Evolution of β-lactamase mediated cefiderocol resistance

ABSTRACT Cefiderocol is a novel siderophore β-lactam with improved hydrolytic stability toward β-lactamases, including carbapenemases, achieved by combining structural moieties of two clinically efficient cephalosporins, ceftazidime and cefepime. Consequently, cefiderocol represents a treatment alternative for infections caused by multi-drug resistant Gram-negatives. Using directed evolution on a wide variety of different β-lactamases, such as KPC-2 and CTX-M-15 (Ambler class A), NDM-1 (class B), CMY-2 (class C) and OXA-48 (class D), we studied the role of cefiderocol during β-lactamase-mediated resistance development. First, we investigated how the expression of different β-lactamases causes changes in cefiderocol susceptibility. In a low-copy number vector, we found that OXA-48 and KPC-2 conferred non or marginal decreases in cefiderocol susceptibility, respectively. On the contrary, CMY-2, CTX-M-15 and NDM-1 substantially decreased cefiderocol susceptibility by 16-, 8- and 32-fold, respectively. Second, we determined the evolutionary potential of these enzymes to adapt to increasing concentrations of cefiderocol. Our data show that with the acquisition of only 1 to 2 mutations, all β-lactamases were evolvable to further cefiderocol resistance by 2- (NDM-1, CTX-M-15), 4- (CMY-2), 8- (OXA-48) and 16-fold (KPC-2). Cefiderocol resistance development was often associated with collateral susceptibility changes including increased resistance to ceftazidime and ceftazidime-avibactam as well as functional trade-offs against different β-lactam drugs. Taken together, contemporary β-lactamases of all Ambler classes can potentially contribute to cefiderocol resistance development and can acquire mutations allowing them to adapt to increasing cefiderocol concentration. At the same time, resistance development caused clinically important cross-resistance, especially against ceftazidime combinations. Summary Despite the reported higher stability of cefiderocol against β-lactamase hydrolysis, we show that the expression of β-lactamases from different Ambler classes significantly contributes to cefiderocol resistance and that these enzymes have the evolutionary potential to evolve towards increasing cefiderocol concentrations.

Stored data
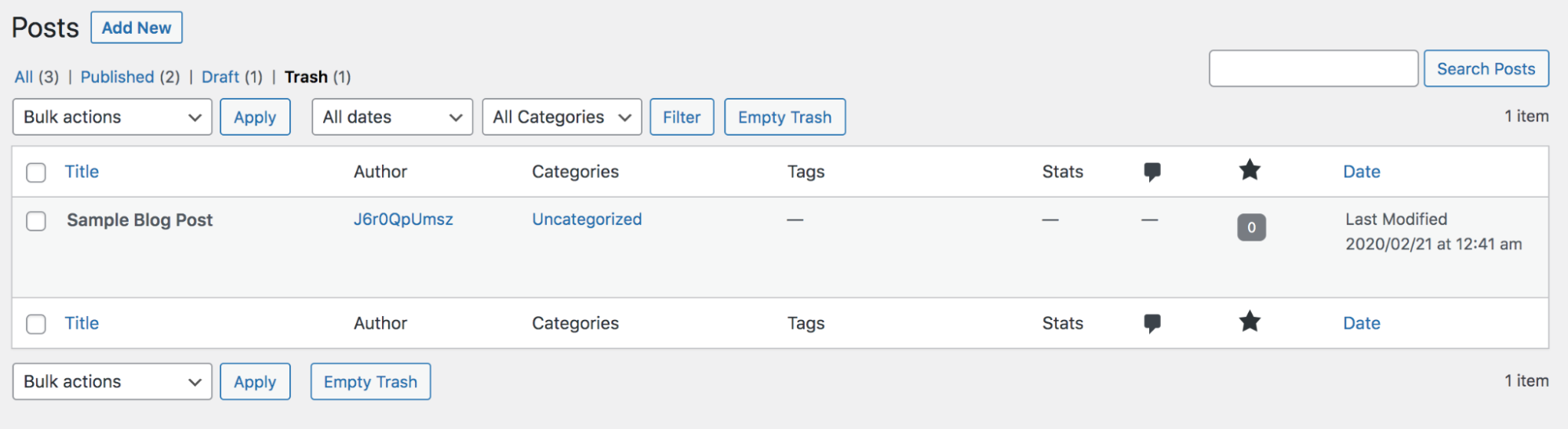Click into the search posts text field

point(1313,69)

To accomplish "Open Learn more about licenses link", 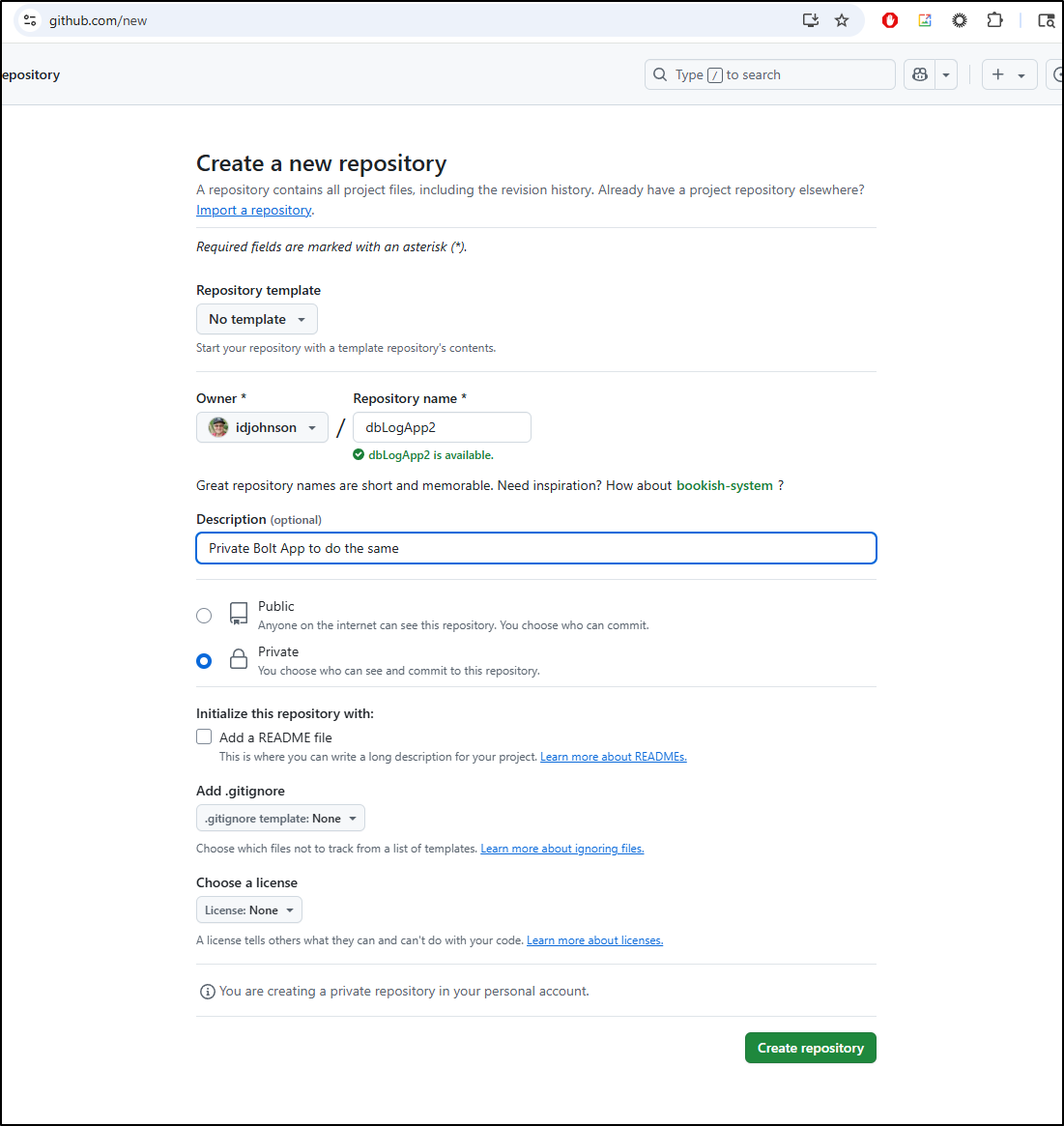I will click(594, 940).
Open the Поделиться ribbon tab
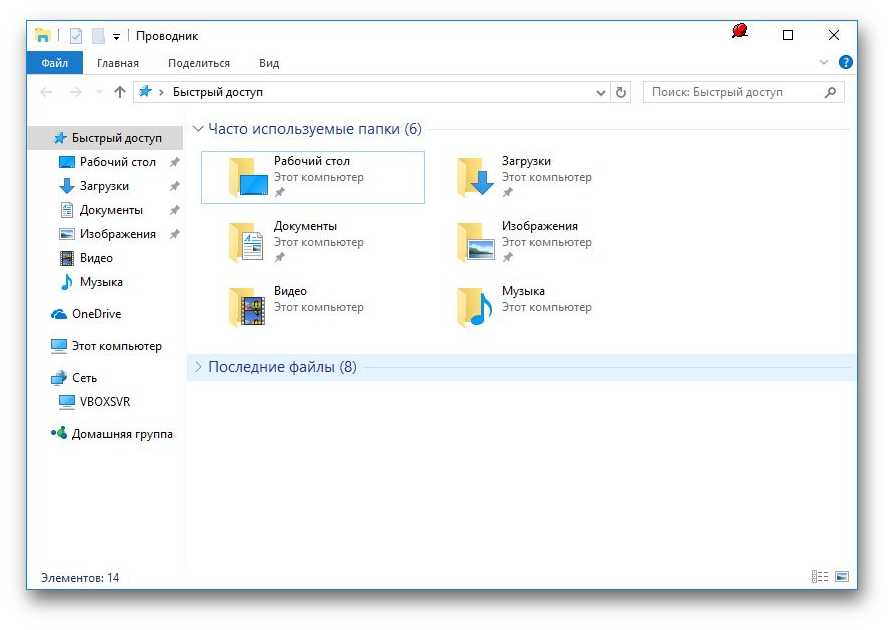The image size is (892, 630). pyautogui.click(x=199, y=63)
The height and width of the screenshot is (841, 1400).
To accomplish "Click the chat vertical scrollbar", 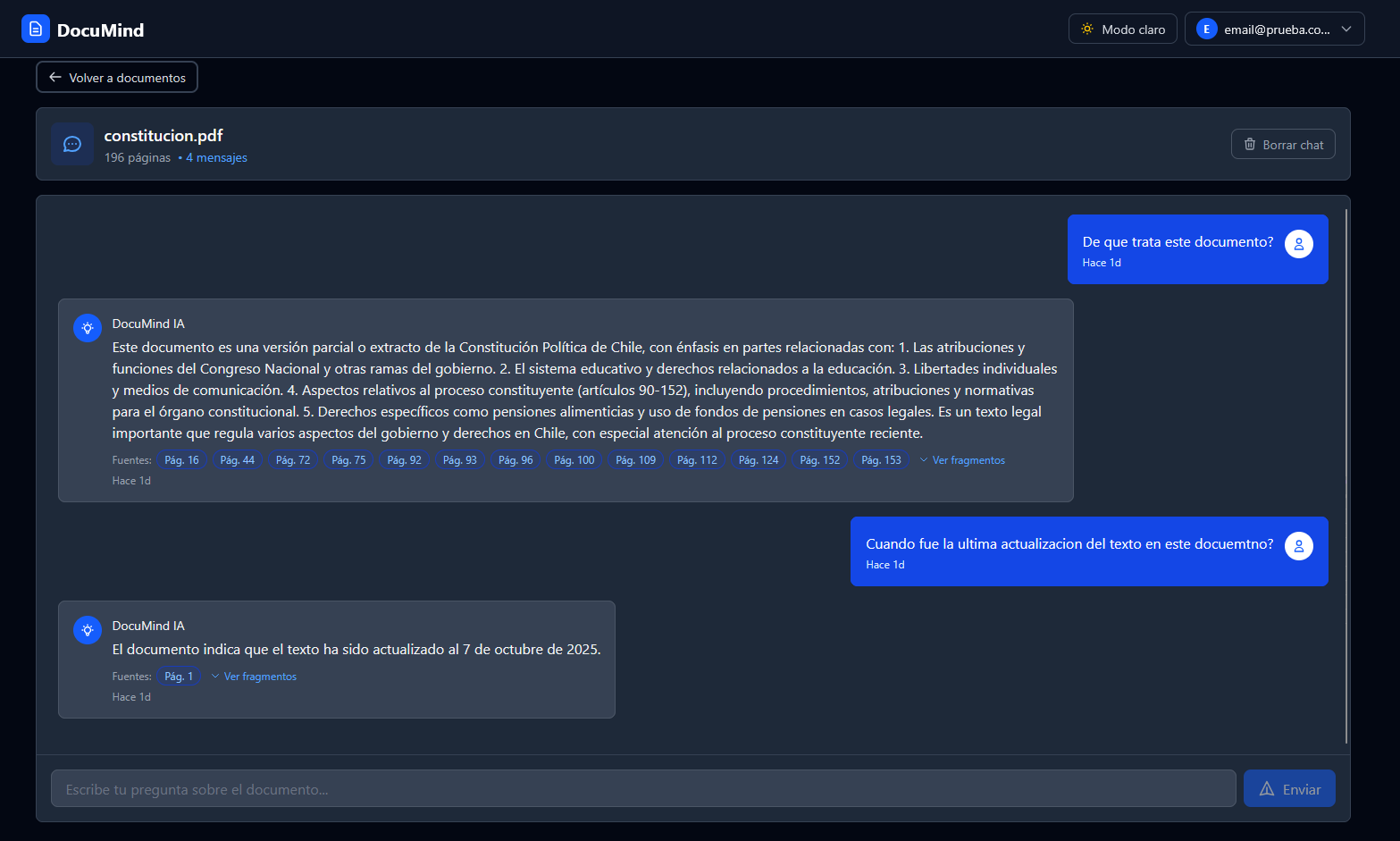I will point(1346,475).
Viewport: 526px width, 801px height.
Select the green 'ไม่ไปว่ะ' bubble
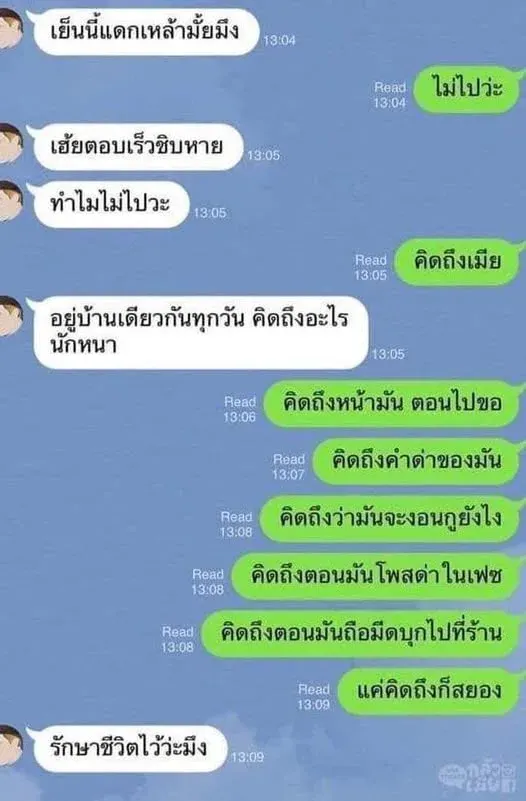tap(467, 89)
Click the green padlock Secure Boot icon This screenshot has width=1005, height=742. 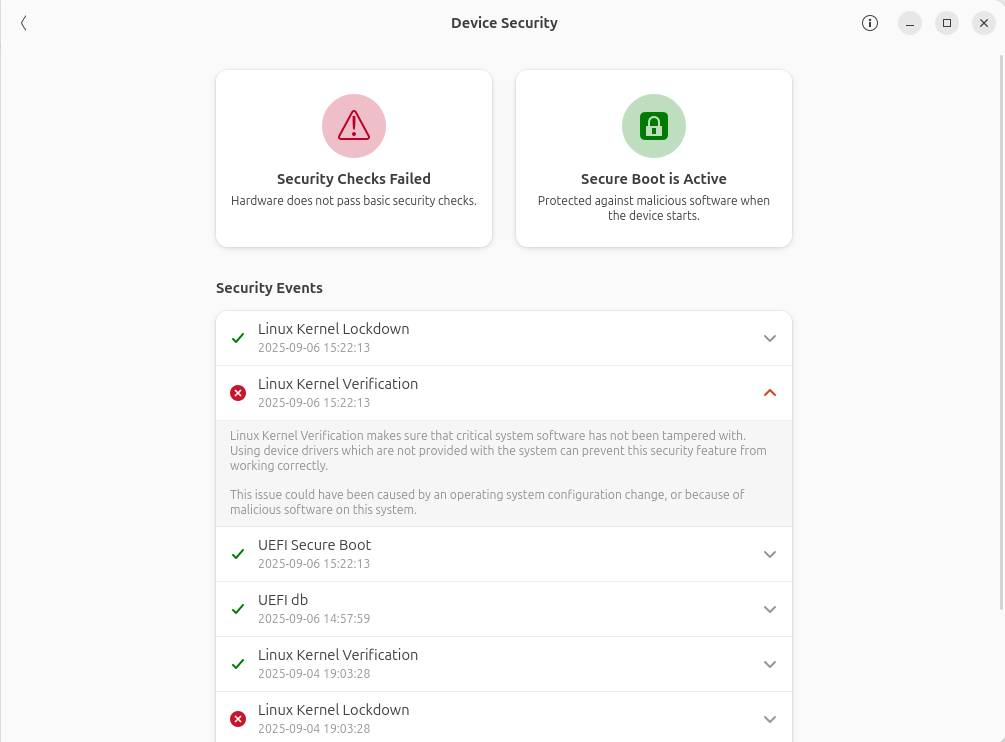(654, 126)
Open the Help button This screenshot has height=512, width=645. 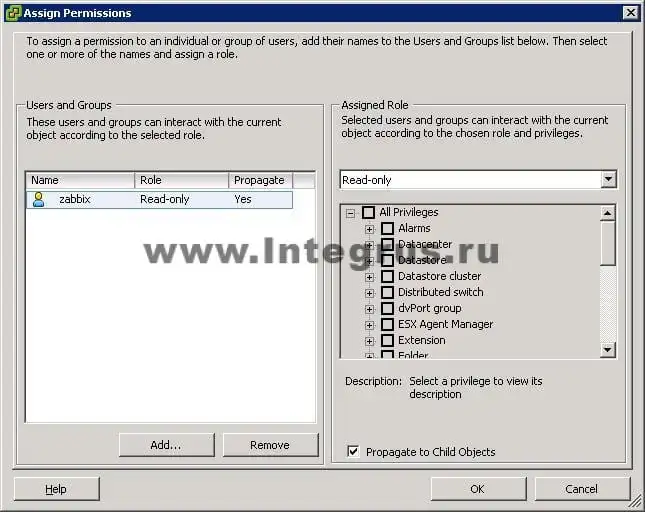(56, 489)
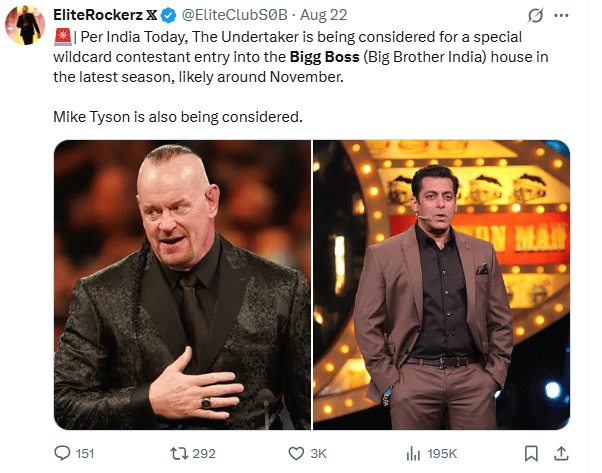Open the three-dot More options menu
This screenshot has height=473, width=602.
pos(566,17)
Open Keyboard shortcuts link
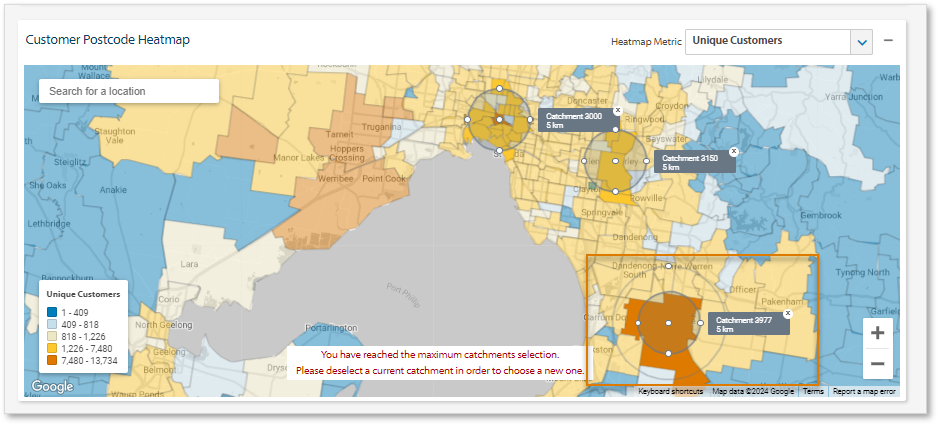 click(x=670, y=392)
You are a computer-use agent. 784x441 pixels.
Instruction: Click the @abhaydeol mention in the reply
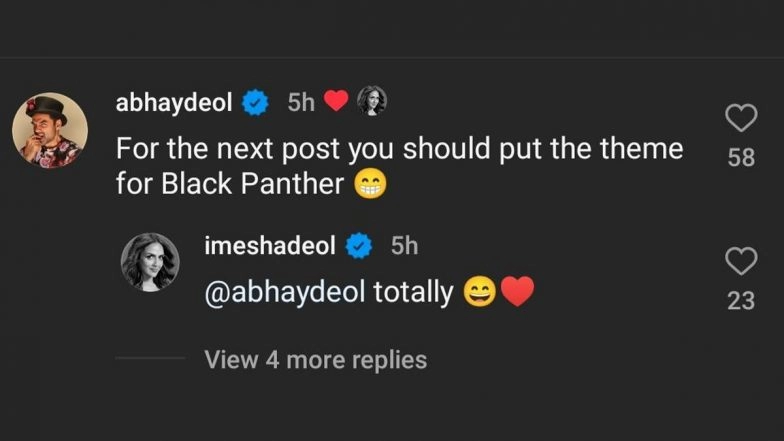(284, 293)
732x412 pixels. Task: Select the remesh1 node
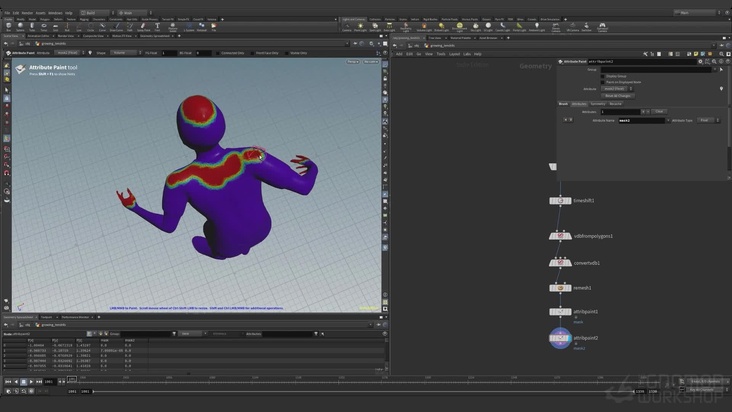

• [YOUR ASSIGNMENT]
In the abstract on cefiderocol resistance, why is cefiderocol a treatment alternative for infections caused by multi-drug resistant Gram-negatives? Answer in one to three sentences.

• [ANSWER BELOW]
Cefiderocol has improved hydrolytic stability toward β-lactamases, including carbapenemases. This stability comes from combining structural moieties of two clinically efficient cephalosporins, ceftazidime and cefepime.